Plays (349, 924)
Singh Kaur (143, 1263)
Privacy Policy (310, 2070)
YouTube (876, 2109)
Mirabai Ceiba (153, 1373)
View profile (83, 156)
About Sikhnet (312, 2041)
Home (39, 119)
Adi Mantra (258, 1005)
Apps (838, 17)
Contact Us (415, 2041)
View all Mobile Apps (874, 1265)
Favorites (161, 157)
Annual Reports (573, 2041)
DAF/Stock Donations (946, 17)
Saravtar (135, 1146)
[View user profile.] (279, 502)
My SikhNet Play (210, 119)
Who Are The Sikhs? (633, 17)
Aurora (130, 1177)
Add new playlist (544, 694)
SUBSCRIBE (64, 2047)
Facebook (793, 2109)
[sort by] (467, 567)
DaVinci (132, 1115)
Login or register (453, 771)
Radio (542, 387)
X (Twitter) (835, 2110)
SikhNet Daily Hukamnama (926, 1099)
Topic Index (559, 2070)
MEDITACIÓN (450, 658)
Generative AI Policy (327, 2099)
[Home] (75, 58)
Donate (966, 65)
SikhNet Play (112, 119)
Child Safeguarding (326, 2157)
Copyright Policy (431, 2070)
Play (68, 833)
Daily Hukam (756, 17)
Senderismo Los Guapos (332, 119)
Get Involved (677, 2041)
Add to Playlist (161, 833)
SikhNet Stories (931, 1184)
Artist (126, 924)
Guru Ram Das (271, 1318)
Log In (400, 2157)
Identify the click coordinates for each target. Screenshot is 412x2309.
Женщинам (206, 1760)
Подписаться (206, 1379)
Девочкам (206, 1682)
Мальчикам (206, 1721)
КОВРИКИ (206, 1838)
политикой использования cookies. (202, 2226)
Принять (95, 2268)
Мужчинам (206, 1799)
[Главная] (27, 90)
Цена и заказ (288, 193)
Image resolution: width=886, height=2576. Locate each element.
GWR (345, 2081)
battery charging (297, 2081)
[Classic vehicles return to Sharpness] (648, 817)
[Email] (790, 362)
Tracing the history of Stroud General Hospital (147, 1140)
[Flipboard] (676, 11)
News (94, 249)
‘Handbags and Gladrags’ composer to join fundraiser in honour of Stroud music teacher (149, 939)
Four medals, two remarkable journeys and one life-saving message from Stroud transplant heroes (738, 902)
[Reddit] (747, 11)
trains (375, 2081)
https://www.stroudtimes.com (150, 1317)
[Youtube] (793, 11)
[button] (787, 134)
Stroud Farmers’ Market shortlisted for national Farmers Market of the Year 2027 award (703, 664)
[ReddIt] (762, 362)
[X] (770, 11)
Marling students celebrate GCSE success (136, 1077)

+++

### [Work required]
Please retype the data exactly as it stands, from its first line down to the line that contains "My SikhNet Play (210, 119)", then stop.

### [Reply to the exercise]
Plays (349, 924)
Singh Kaur (143, 1263)
Privacy Policy (310, 2070)
YouTube (876, 2109)
Mirabai Ceiba (153, 1373)
View profile (83, 156)
About Sikhnet (312, 2041)
Home (39, 119)
Adi Mantra (258, 1005)
Apps (838, 17)
Contact Us (415, 2041)
View all Mobile Apps (874, 1265)
Favorites (161, 157)
Annual Reports (573, 2041)
DAF/Stock Donations (946, 17)
Saravtar (135, 1146)
[View user profile.] (279, 502)
My SikhNet Play (210, 119)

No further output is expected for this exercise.